Solo un pequeño segmento de la población, cada día más, utilizará el banco como un fin en si mismo, sino como un medio para llevar a cabo otro servicio, como una compra. Y este servicio puede ser ofertado por quien ofrece el servicio principal. No hay que olvidar que el cliente se sitúa en un portal de compras gracias al marketing de quien vende el artículo y por tanto tratará de mantener al cliente hasta el final y ofrecerá sus servicios financieros. La puerta de entrada del cliente es la del negocio de compraventa.

No olvidemos quién es hoy el más hábil utilizando técnicas de Big Data. ¿Quién ha realizado una búsqueda de un viaje y no ha sido perseguido con mensajes sobre este asunto a lo largo del resto de navegación? ¿Quién no ha recibido un mail sugerente de Amazon ofreciendo justo eso que necesitamos? La banca está a años luz.

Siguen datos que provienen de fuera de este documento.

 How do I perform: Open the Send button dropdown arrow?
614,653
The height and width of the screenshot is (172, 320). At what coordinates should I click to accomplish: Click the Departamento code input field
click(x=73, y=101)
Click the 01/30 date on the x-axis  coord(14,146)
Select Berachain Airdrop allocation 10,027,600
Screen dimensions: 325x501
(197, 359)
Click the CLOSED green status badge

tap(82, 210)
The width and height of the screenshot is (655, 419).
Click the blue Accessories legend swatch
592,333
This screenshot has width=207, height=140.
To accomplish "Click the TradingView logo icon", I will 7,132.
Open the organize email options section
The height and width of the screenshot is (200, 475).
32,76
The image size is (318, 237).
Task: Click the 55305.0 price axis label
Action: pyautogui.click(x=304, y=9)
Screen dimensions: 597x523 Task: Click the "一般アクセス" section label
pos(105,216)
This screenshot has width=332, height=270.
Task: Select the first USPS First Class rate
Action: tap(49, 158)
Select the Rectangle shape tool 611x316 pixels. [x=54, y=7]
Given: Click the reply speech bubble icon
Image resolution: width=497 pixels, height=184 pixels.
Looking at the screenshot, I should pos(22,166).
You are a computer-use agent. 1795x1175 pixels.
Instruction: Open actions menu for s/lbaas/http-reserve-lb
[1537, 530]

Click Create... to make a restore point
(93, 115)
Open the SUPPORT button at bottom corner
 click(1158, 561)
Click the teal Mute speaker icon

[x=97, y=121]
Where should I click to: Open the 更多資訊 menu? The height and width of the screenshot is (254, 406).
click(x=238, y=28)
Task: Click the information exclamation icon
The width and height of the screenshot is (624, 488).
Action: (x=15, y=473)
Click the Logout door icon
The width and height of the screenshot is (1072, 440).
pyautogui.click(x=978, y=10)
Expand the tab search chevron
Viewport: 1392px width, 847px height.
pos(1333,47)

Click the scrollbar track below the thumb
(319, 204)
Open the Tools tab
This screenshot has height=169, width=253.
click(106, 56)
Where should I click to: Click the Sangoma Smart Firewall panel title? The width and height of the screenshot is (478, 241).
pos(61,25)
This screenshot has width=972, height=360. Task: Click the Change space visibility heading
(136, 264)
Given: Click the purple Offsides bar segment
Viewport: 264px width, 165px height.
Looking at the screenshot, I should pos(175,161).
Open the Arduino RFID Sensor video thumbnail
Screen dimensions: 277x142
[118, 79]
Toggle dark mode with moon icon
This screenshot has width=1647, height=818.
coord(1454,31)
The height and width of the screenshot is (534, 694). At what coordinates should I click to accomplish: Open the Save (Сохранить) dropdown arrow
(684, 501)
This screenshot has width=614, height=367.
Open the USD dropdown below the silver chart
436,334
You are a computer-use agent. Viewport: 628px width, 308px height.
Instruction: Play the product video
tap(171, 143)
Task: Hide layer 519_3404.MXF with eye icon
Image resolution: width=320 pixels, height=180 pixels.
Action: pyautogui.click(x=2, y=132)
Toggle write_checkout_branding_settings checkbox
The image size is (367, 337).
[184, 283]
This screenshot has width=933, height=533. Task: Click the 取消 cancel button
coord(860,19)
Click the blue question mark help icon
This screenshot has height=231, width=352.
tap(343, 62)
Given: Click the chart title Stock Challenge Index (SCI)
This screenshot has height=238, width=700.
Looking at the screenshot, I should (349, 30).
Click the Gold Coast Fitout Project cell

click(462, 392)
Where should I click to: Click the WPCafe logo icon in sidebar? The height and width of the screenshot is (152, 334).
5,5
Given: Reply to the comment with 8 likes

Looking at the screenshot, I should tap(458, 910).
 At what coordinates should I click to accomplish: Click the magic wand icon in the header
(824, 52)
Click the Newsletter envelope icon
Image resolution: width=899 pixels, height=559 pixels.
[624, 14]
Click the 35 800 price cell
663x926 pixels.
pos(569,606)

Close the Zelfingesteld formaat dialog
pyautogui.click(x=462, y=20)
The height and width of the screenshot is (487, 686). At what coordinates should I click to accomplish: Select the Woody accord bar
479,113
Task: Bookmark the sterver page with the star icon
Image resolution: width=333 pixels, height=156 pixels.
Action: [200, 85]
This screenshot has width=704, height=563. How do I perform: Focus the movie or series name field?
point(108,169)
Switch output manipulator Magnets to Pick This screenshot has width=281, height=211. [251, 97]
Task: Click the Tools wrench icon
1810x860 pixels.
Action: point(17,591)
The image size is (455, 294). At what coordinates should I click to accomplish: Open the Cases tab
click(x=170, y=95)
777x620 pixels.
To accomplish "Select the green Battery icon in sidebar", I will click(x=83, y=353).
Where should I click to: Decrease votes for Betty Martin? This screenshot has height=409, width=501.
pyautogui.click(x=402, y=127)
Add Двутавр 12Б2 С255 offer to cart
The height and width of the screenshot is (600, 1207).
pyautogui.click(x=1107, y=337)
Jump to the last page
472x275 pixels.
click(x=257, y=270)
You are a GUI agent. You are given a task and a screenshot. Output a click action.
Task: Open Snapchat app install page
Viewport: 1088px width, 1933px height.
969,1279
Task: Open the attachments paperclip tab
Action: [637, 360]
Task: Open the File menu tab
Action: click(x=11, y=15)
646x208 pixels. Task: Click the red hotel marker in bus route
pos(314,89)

Pero Agustín Marquez habla de las “personas, no cuentas”, quienes al fin y al cabo pueden aportar valor real y suponer la gran diferencia. “Es uno de los ejes estratégicos a los que debe dar prioridad la banca para reforzar la cercanía con el cliente”. Es una gran noticia que alguien con conocimiento en este sector empieza a darse cuenta de que el empleado es el principal recurso a la hora de abordar esta gran batalla sectorial. A mi modo de ver, la escasez de talento en la alta dirección y las presiones de los mercados han propiciado que la medida más urgente e histérica a tomar durante la gran crisis, sorprendentemente imprevista para la mayoría de ellos, haya sido urgentes recortes en personal y sus derechos y nadie se haya percatado que en ellos está la solución.

Hay algo en las personas que las convierte en sensibles, las emociones. Y hay algo en los profesionales de la banca muy compatible con las emociones, ya que son conocedores de esa historia que caracteriza a cada cliente. Hay empresarios tradicionales que han luchado como gladiadores por mantener viva a su empresa y que echan de menos a personas con quien compartir emociones. En este campo la banca sí ha sido experta y cuenta con un fondo de comercio inigualable. No en vano, los empleados bancarios han sido depositarios de un sinfín de “historias” empresariales y han ofrecido consejo y “hombros” a muchos clientes durante décadas.

Hay servicios que los clientes añoran de sus bancos que nunca han sabido ofrecer. Son servicios que pueden suponer una argamasa emocional que termine por vincular al cliente con unas entidades financieras modernas y sensibles a las necesidades reales, llegando incluso a dar la vuelta y tomar ventaja en esa interposición entre el cliente y la tecnológica.

¿A qué cliente bancario no le gustaría acudir a una oficina bancaria como espacio de “coworking”, donde asistir a ponencias sobre nuevos modelos de negocio, ejemplos de éxito de clientes en otras zonas geográficas, mesas redondas, etc. Cada cliente además tiene una historia que contar y una originalidad que comunicar. ¿Cuantos clientes bancarios conocen qué es el “branding personal”, el “naming” o “storytelling”? ¿Puede un banco ofrecer servicios de “coaching” para emprendedores, empresarios o ejecutivos o parados? ¿Por qué no ofrecer una plataforma de “crowdfunding” para determinados proyectos culturales o sociales? ¿No agradecería el cliente conocer los tipos de financiación alternativos donde no pueda llegar el canal bancario, tales como “family office”, “business angels”, “capital riesgo”, etc? Todas estas son formas de interponerse en la relación con el cliente tan efectivas como las empleadas por las grandes tecnológicas. Para que los clientes bancarios generen rentabilidad, deben ser rentables y para ello necesitan estar al día y actualizados. El empleado puede liderar este dialogo complementario con la red.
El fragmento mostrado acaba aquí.